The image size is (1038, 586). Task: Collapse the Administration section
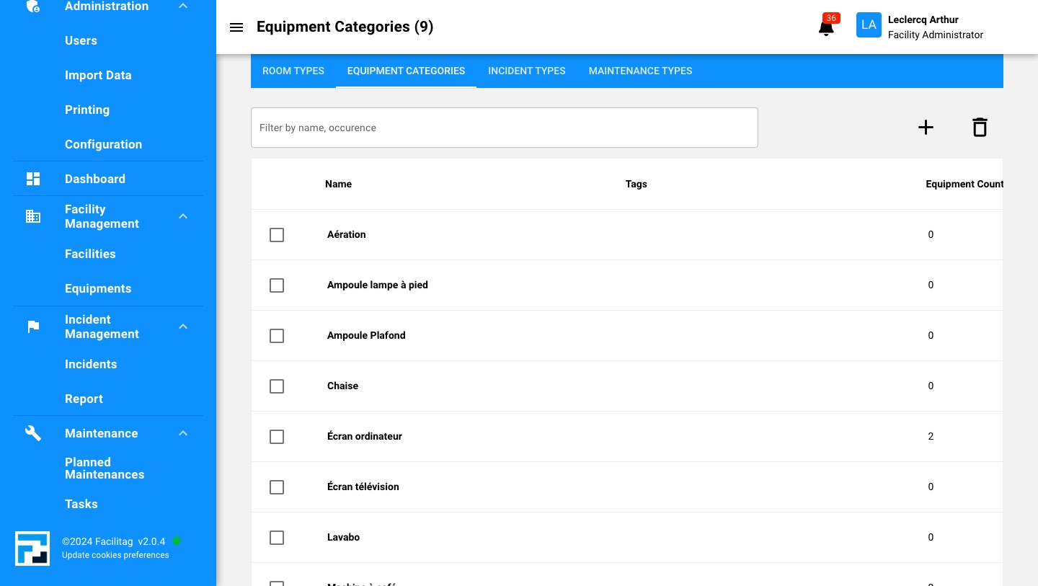pyautogui.click(x=183, y=6)
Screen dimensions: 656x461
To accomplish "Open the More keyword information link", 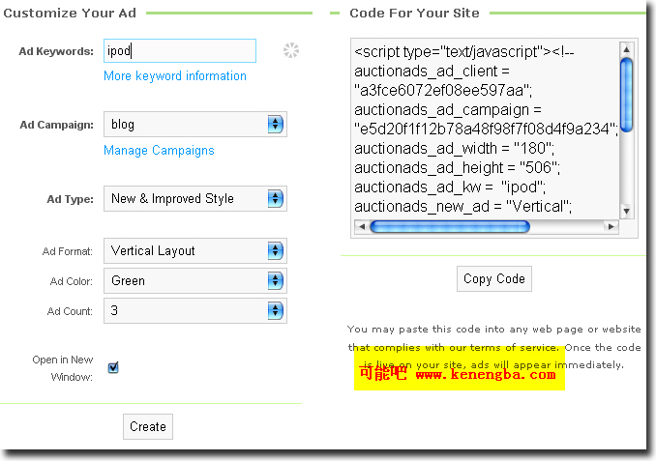I will (x=175, y=75).
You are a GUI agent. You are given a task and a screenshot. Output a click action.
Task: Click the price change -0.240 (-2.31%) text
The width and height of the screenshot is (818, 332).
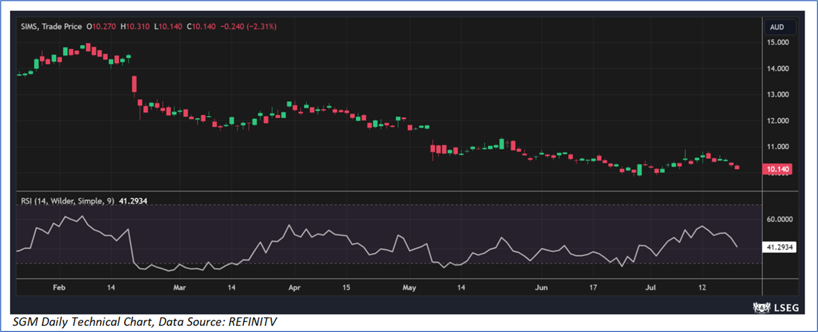pos(248,27)
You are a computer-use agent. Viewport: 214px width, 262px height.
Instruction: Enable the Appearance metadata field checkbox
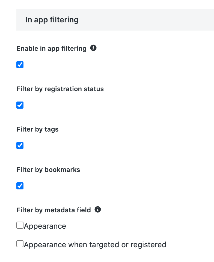(20, 225)
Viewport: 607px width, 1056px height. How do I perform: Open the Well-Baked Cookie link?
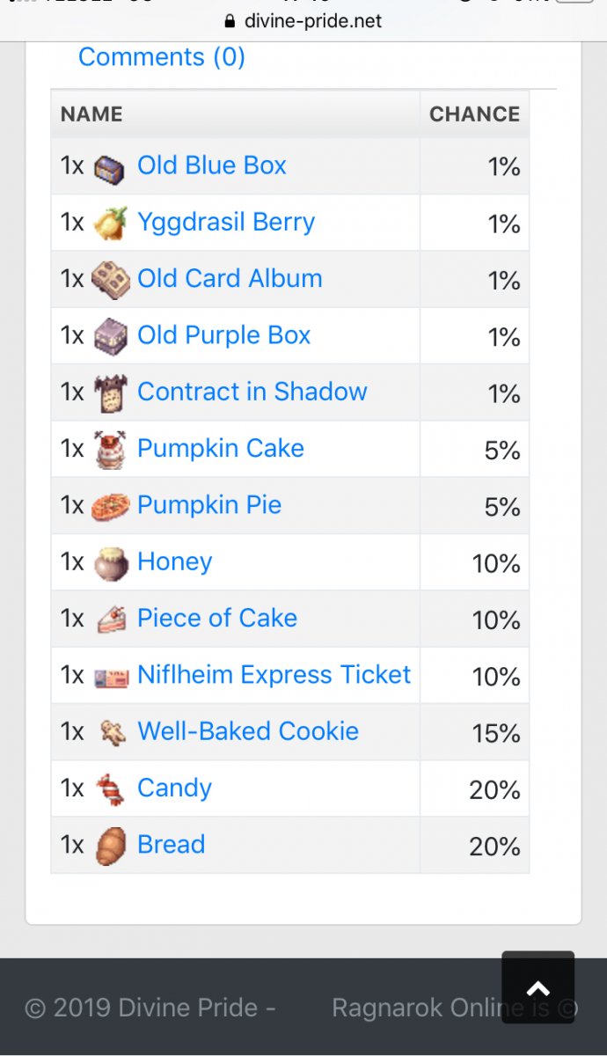(x=248, y=731)
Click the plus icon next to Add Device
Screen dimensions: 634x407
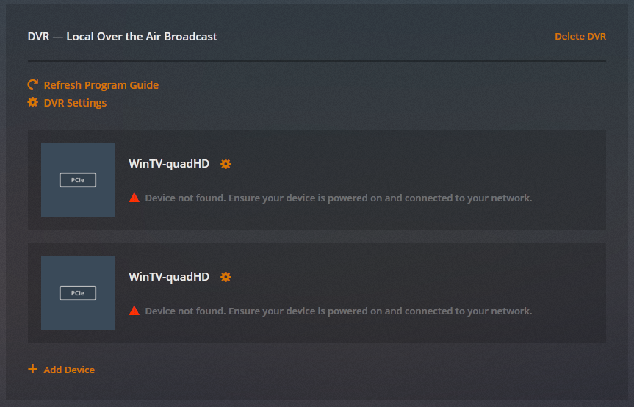click(x=33, y=369)
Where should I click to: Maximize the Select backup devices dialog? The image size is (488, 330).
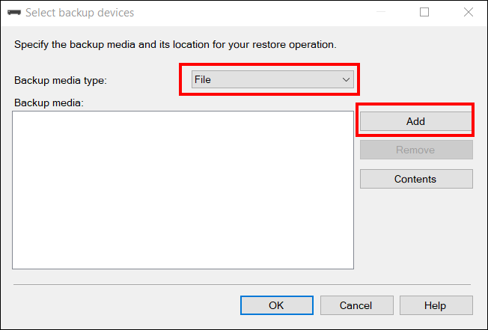(424, 13)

------------------------

◆ PROBLEM TO WORK ON
Please copy out each line of the material that holds the string "agent".

◆ SOLUTION BELOW
You are a GUI agent. You are given a task and a screenshot. Output a click action.
You are a computer-use agent. Viewport: 214px width, 262px height.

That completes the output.